Заметил ли он упрек, прозвучавший в этой фразе? Во всяком случае, смеяться он перестал. Но ему даже и в голову не пришло, что надо проводить молодую жену в ее покои. Она пошла туда сама, одна, высоко подняв голову и пытаясь ввести всех в заблуждение, чтобы никто не понял, как она на самом деле страдает. Клеманс вошла в спальню. После свадьбы, одна, в слезах…
Однако кое-кого вовсе не развеселило ее падение. Разгневанный взгляд кардинала тяжело обрушился на новобрачного. Несмотря на всю свою гордыню, молодой герцог Энгиенский страшно покраснел. Но ни за какие сокровища мира он не признался бы, что готов повиноваться безмолвному приказанию министра. Стараясь выглядеть как можно спокойнее, он отправился приглашать на танец Марту де Вижан.

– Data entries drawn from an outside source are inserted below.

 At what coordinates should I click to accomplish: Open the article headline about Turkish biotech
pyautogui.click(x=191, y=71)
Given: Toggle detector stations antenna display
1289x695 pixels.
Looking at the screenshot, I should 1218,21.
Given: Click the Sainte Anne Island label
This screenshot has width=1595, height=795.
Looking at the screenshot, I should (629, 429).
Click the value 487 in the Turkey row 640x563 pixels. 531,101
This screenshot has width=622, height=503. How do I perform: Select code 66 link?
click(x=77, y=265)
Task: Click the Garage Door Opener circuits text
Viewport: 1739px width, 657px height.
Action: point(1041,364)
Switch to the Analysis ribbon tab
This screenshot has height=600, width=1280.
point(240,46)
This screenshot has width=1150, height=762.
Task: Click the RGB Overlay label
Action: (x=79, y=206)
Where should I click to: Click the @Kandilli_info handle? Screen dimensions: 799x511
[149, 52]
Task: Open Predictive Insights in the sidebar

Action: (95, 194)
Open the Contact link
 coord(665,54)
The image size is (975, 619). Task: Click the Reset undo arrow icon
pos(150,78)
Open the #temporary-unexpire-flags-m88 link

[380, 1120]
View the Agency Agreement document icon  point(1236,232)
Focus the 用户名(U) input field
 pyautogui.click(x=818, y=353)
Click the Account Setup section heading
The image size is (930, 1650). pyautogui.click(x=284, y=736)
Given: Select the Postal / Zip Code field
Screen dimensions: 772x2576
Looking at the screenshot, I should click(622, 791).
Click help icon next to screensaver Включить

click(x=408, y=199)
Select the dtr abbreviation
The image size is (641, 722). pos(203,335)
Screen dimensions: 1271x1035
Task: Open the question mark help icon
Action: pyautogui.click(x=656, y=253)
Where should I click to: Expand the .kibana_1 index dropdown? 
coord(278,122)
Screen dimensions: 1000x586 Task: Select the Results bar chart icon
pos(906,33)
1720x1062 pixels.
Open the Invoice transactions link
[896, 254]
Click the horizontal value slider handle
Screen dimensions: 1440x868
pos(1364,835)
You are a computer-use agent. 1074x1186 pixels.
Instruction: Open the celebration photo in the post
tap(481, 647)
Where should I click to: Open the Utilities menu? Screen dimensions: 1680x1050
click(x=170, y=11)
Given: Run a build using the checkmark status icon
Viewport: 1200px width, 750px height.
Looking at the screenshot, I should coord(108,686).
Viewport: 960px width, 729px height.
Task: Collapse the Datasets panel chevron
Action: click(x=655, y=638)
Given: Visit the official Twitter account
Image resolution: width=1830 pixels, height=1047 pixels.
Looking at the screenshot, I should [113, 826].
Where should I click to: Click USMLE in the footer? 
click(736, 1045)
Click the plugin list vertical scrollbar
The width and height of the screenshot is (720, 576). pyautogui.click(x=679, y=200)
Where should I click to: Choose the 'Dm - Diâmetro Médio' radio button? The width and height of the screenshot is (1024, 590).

Они протанцевали всю ночь, и равнодушный супруг, разумеется, воздержался от появления в спальне новобрачной. Та немножко поплакала, но, поскольку была еще совсем ребенком, скоро утешилась, разглядывая изумительный кукольный домик, подаренный ей дядей. А потом – заснула. Зато Ришелье не смог и глаз сомкнуть. Кардинал провел всю ночь в невеселых размышлениях и пришел к заключению, что юный Людовик очень нуждается в строгом руководстве и присмотре. Ну что ж, он, Ришелье, непременно этим займется.
Когда наступило утро, виновник всего случившегося почувствовал, что совесть у него нечиста, и предпочел сказаться больным. Слишком хорошо он знал кардинала, чтобы не понимать: ему отомстят, и отомстят сурово. Стремясь хотя бы отсрочить наказание, молодой Конде улегся в постель и заявил, что подхватил жестокую лихорадку.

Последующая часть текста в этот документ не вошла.